- Born: César Carballo Cardona 1968 (age 57–58) Madrid, Spain
- Education: University of Alcalá
- Occupations: Physician; medical expert;
- Years active: 2020-present (media)

= César Carballo =

Spanish physician and TV guest

César Carballo Cardona (1968) is a Spanish physician and emergency medicine doctor. He is an emergency service physician at the Hospital Universitario Ramón y Cajal and vice president of the Sociedad Española de Medicina de Urgencias y Emergencias (SEMES) of Madrid. He is a prolific television guest since the beginning of the COVID-19 pandemic in Spain, having been called by the Huffington Post one of the most recognizable medical experts of the Spanish crisis.

==Education and early work==
Carballo graduated from the University of Alcalá, after which he specialized in family medicine and emergency medicine in the Hospital Universitario Doce de Octubre, amassing a series of master's degrees in those and other fields. Afterwards he worked in several of the main hospitals in the community of Madrid, among them La Paz, Infanta Sofia and Ramón y Cajal, the last one with special notability. In 2014, he became vice president of SEMES Madrid. In 2019 his tenure became controversial upon being demoted from his job in La Paz without having fulfilled his obligatory time, which SEMES denounced as a product of further irregularities on the center. Before his removal, Carballo had asked for more human resources to cover summer months.

==Career==
In January 2020, Carballo started appearing in national television as part of the board of experts gathered in investigation program Cuarto Milenio, where he analyzed the beginning of the COVID-19 pandemic. The program, whose medical guests voiced predictions about the pandemic's evolution in Spain that turned out accurate, was put on hiatus on March due to the crisis, after which Carballo joined Milenio Live and La Estirpe de los Libres, YouTube programs used by Jiménez to replace his television activities. Carballo participated in Cuarto Milenios return episode in September, and later became part of a weekly monograph on the pandemic, Horizonte, also directed by Jiménez and broadcast in Telecinco (later in Cuatro). and also directed by Jiménez. During this time, he became also part of the usual cast of several unrelated shows on national TV, among them La Sexta Noche in La Sexta and Espejo Público en Antena 3.

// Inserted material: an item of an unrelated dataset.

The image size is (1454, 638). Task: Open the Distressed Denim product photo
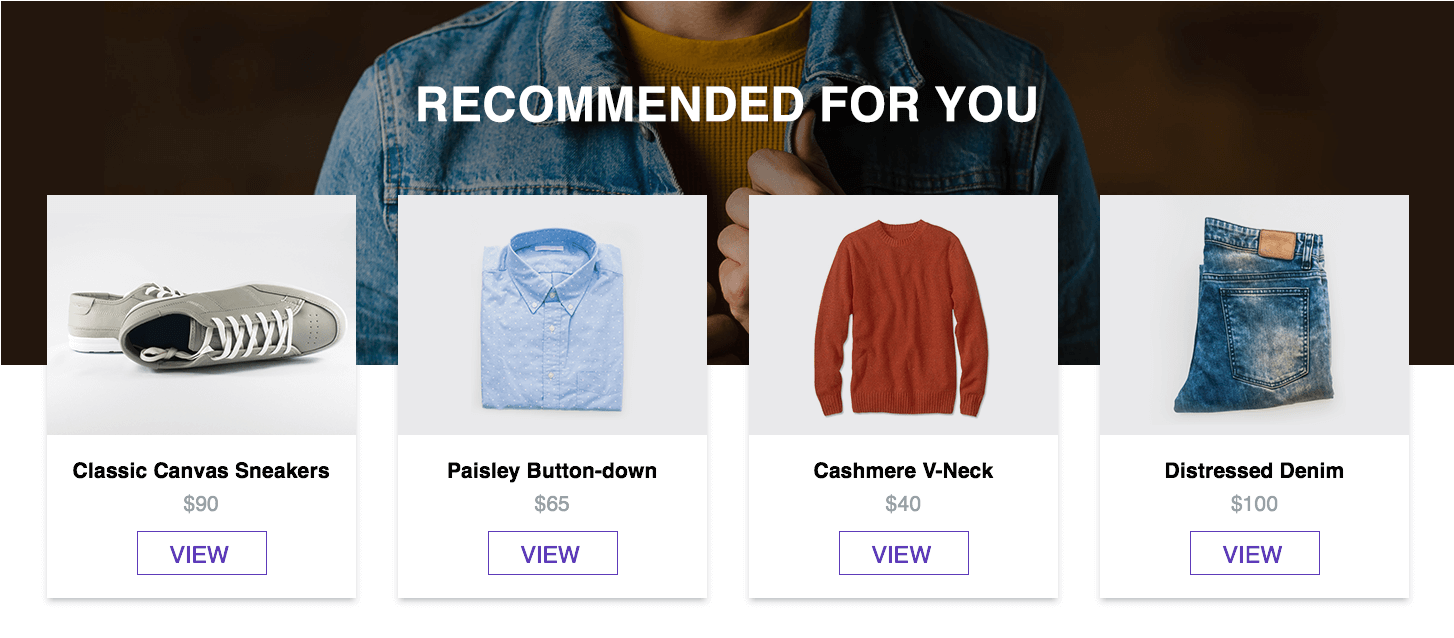click(x=1254, y=315)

Carballo became known for a stance highly critical of the pandemic's management by the Spanish government, to the point of asking for the resignation of the chairman of the Coordination Centre for Health Alerts and Emergencies, Fernando Simón, in one of his first appearances on La Sexta Noche in November.

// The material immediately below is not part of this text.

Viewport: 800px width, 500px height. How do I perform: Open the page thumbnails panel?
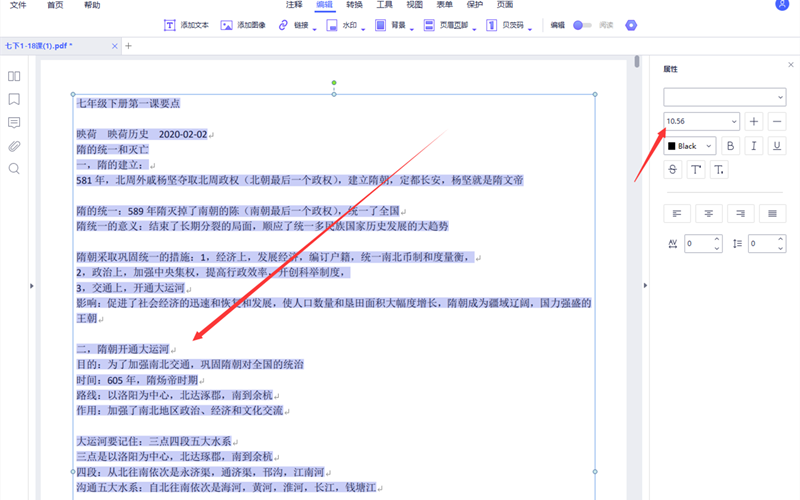tap(14, 76)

The same month, he introduced in Horizonte a lip protector model, FreeLips, designed by himself to avoid the virus' transmission through the surfaces of cups. Audience in social media was divided, attracting both interest on the device and criticism against its commerciality, though demand of the product was so high that its website crashed in a short time.

On January 13, 2021, Carballo became one of the first sanitary workers to receive the COVID-19 vaccine developed by Pfizer, including in his Twitter account a video of it and encouraging citizens to follow his example, though not without criticizing again the governmental management of the vaccination protocols. Only two days later, Carballo was involved in a in Twitter conflict with Lluís Serra from the government of Canarias' scientific committee, who accused Carballo of speaking without knowledge about public welfare, which was followed by Carballo sending him his own professional resume on said field. Over time, other physicians criticized Carballo for the frequency of his appearances in TV.

==Books==
- Adelante: Solo existe el futuro. Y es nuestro. (Aguilar, 2020) - with José María Gay de Liébana, Yayo Herrero, Mamen Mendizábal and Ainara Zubillaga
- Desde la trinchera (Aguilar, 2021)

==Media career==
===Television===
- Cuarto Milenio (2020-presente), en Cuatro.
- Horizonte (2020–present), Telecinco and later Cuatro.
- La Sexta Noche (2020–present), La Sexta.
- El programa de AR (2020–present), Telecinco.
- Espejo Público (2020–present), Antena 3.
- Al rojo vivo (2021–present), in La Sexta.
- Liarla Pardo (2021–present), in La Sexta.
- 120 minutos (2021–present), in Telemadrid.
- Está pasando (2021–present), in Telemadrid.
- Más Vale Tarde (2021–present), in La Sexta.
- La Roca (2021–present), in La Sexta.

===Internet===
- Milenio Live (2020–present), YouTube and Mtmad.
- La Reunión Secreta (2020–present), YouTube.
- La Estirpe de los Libres (2020), YouTube.